>> start
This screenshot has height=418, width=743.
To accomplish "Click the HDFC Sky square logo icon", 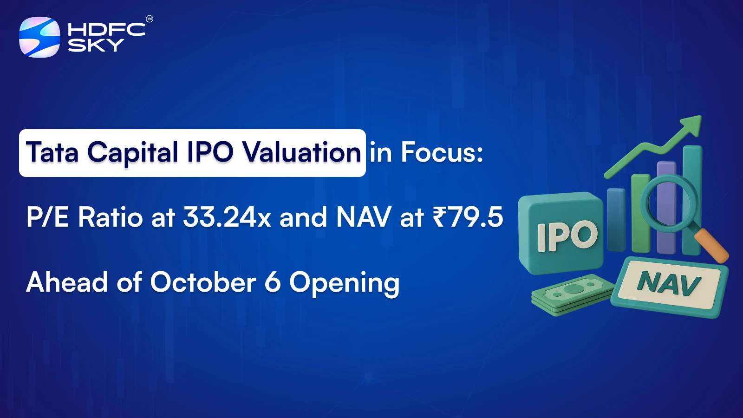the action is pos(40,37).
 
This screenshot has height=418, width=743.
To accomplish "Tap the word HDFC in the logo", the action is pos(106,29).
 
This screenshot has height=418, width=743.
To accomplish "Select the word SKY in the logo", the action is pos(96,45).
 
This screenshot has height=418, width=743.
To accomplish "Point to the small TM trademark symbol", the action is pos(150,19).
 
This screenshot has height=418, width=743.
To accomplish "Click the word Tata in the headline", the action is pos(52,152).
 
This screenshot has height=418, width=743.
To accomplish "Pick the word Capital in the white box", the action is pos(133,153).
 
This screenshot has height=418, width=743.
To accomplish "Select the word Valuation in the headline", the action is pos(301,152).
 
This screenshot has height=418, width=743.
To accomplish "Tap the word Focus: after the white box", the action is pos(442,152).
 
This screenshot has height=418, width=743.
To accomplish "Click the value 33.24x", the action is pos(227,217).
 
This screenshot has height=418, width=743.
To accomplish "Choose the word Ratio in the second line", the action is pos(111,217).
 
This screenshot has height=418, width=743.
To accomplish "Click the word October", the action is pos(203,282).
>> end
>> start
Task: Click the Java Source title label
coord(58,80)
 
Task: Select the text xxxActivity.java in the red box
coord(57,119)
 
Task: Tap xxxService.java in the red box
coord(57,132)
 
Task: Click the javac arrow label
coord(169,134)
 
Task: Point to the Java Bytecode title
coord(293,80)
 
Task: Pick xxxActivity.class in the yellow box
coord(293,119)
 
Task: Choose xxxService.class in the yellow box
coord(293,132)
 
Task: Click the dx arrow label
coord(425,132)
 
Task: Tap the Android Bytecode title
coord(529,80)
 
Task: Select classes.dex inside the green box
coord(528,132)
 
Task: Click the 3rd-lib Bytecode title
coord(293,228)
>> end
→ TASK REQUIREMENTS
Duplicate the lines of the listing above, starting at the line that contains "Task: Choose xxxService.class" and ending at the line that contains "coord(293,228)", both included.

→ ANSWER BELOW
Task: Choose xxxService.class in the yellow box
coord(293,132)
 
Task: Click the dx arrow label
coord(425,132)
 
Task: Tap the Android Bytecode title
coord(529,80)
 
Task: Select classes.dex inside the green box
coord(528,132)
 
Task: Click the 3rd-lib Bytecode title
coord(293,228)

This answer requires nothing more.